On les relâcha immédiatement et ils sortirent tons ensemble. Laurent les renvoya chacun de son côté, leur recommandant de s’enfuir en toute hâte. Resté seul, il attendit pour leur donner le temps de se mettre en sûreté, puis retourna devant le mandarin, se rétracta, et se montra de nouveau déterminé à mourir. Les supplices ne lui manquèrent pas : mais il les supporta sans faiblir, et on finit par l’envoyer au juge criminel de T’siong-tsiou.

Comme il montrait toujours la même fermeté, le juge porta contre lui une sentence de mort, laquelle fut ensuite, on ne sait pourquoi, changée en condamnation à l’exil.

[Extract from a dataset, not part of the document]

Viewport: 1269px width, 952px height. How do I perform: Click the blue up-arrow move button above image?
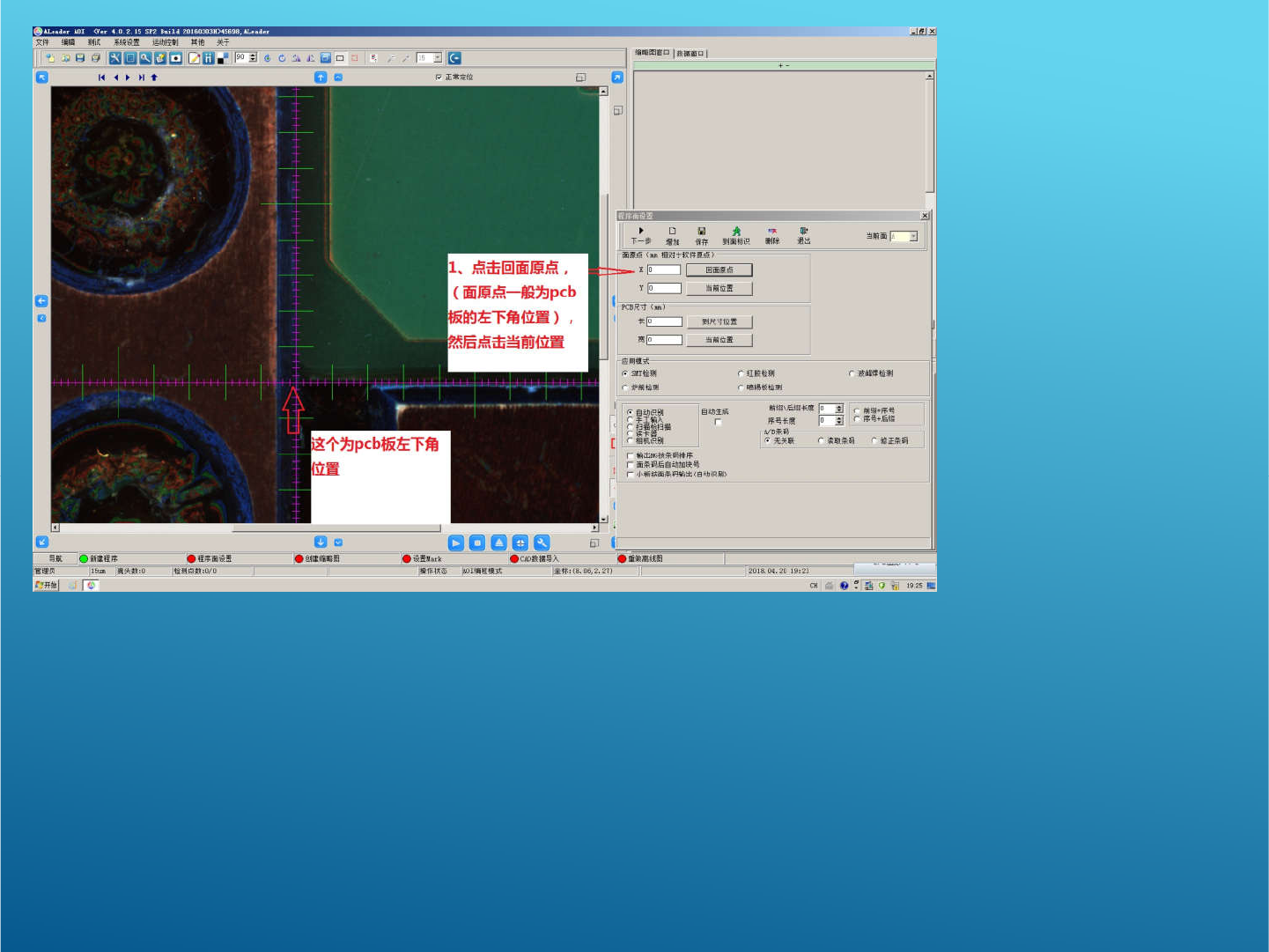[321, 77]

Laurent réclama en plein tribunal disant que, selon la loi, il devait mourir, mais on ne l’écouta point, et on l’expédia à Mou-san, à l’extrémité septentrionale de la province de Ham-kieng. En l’envoyant, le juge dit aux satellites : « Cet individu pourrait bien, pendant la route, infatuer de sa doctrine quelques hommes du peuple. Soyez sur vos gardes et surveillez-le. « Laurent répondit : « Dans la route je veux convertir seulement dix mille personnes. » Arrivé au lieu de son exil, il se mit à pratiquer sa religion ostensiblement, et à la prêcher à tous ceux qui l’approchaient, satellites ou gens du peuple, ce qui irrita beaucoup le mandarin et ses gens. Aussi Laurent fut-il, quelque temps après, enfermé dans une maison avec défense de sortir ; puis on finit par ne plus lui donner de nourriture. Quelques jours se passèrent, et, ne pouvant plus supporter la faim et la soif qui le dévoraient, il demanda instamment qu’on lui apportât quelque chose. On détrempa alors de la farine de riz, avec une égale quantité de sel, et on en forma des gâteaux qu’on lui offrit. Son estomac déjà ruiné par un long jeûne ne put supporter cet horrible mets, et, avant d’en avoir pris la moitié, le confesseur expira, comme l’avaient prévu ses bourreaux. C’était vers la douzième lune de cette année, ou, selon d’autres, à la troisième lune de l’année mou-tsa (1828). Laurent était alors âgé de trente-cinq à quarante ans.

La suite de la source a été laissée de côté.